Texto proporcionado |
== == ==

# Reparacion de usb quemado (cruzer micro 4gb)



## renzo1589 (Feb 14, 2009)

Tengo una memoria usb sandisk de 4gb y bueno lo conecte a un cargador mp3 ( para ver led que se veía muy bien cuando prendía) y bueno al dia siguiente al conectarlo para bajar información no es reconocido por la pc ademas a la hora de introducirlo el led parpadea y cuando ya esta dentro todo se apaga  por favor quisiera si alguien me podría ayudar no se si se quemo y que podría hacer?


----------



## cevv (Feb 14, 2009)

Te adjunto una guía para recuperar memorias USB Flash.

Léela muy bien, que a lo mejor te sirva, no solo a ti, sino a aquellos que presenten este problema. Suerte!


----------



## renzo1589 (Feb 14, 2009)

bueno mi usb no es reconocido por la pc funcionara el programa aun asi?


----------



## cevv (Feb 14, 2009)

lee lo que esta ahi, y guiate para ver!


----------



## renzo1589 (Feb 14, 2009)

al parecer amigo mi usb no es detectado con windows  y ese  programa funciona con usb que sean reconocidos por windows


----------



## unleased! (Feb 14, 2009)

Y el administrador de discos no lo detecta?

== == ==

Fragmentos de datos |
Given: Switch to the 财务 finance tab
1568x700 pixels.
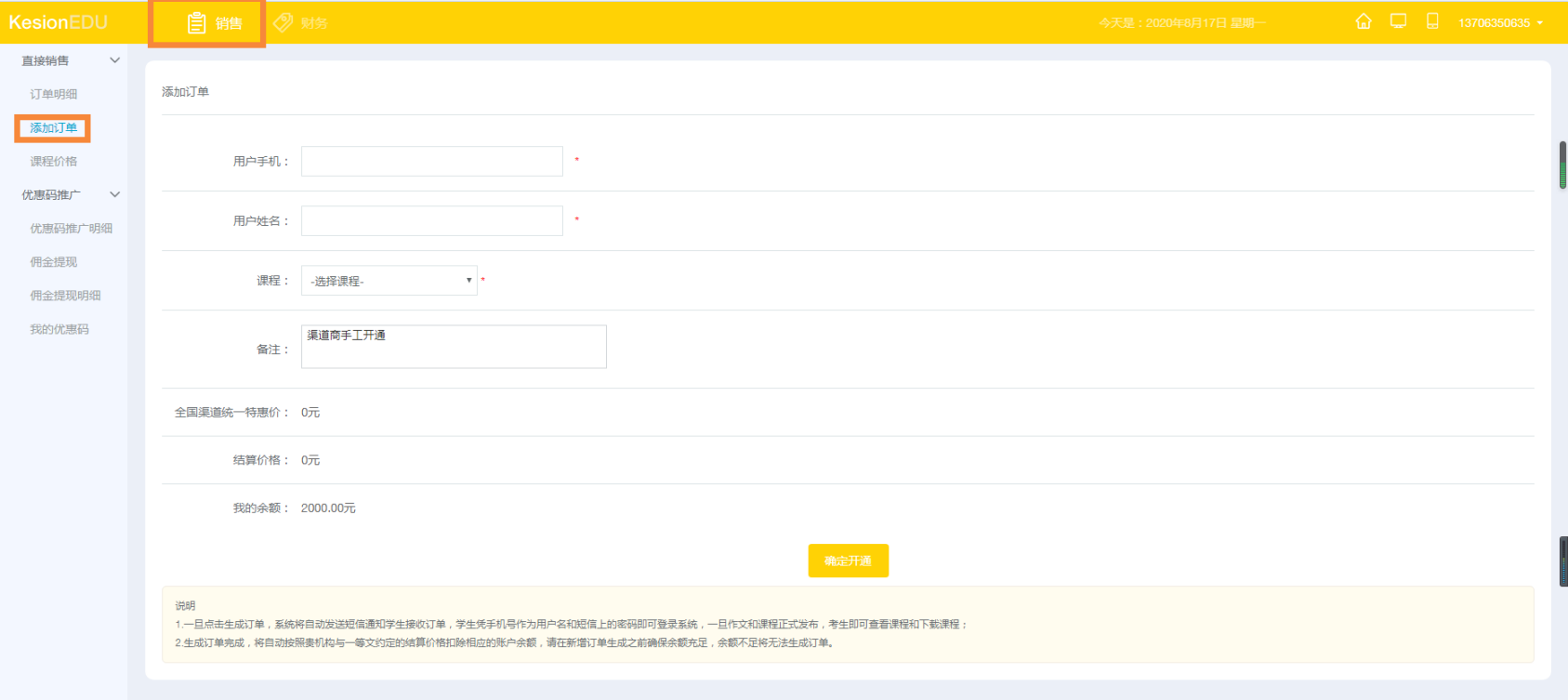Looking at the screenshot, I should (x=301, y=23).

== == ==

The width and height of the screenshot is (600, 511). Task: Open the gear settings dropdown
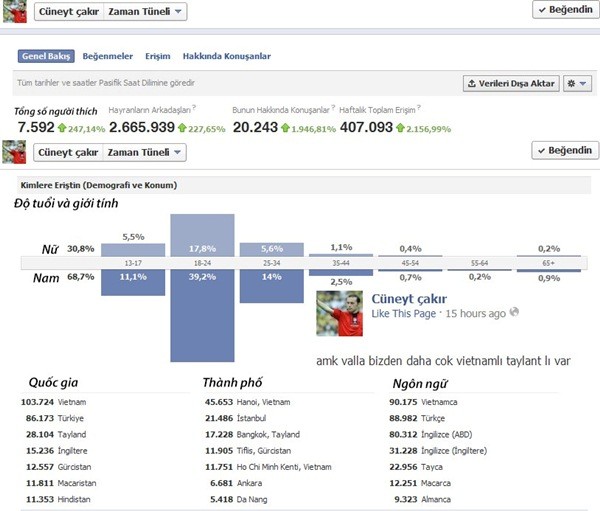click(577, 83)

== == ==

Lo esperado |
Devuelve sin ningún cambio el fragmento del hilo sobre el USB quemado que va entre "Te adjunto una" y "este problema. Suerte!", ambos incluidos.

Resultado del ejercicio |
Te adjunto una guía para recuperar memorias USB Flash.

Léela muy bien, que a lo mejor te sirva, no solo a ti, sino a aquellos que presenten este problema. Suerte!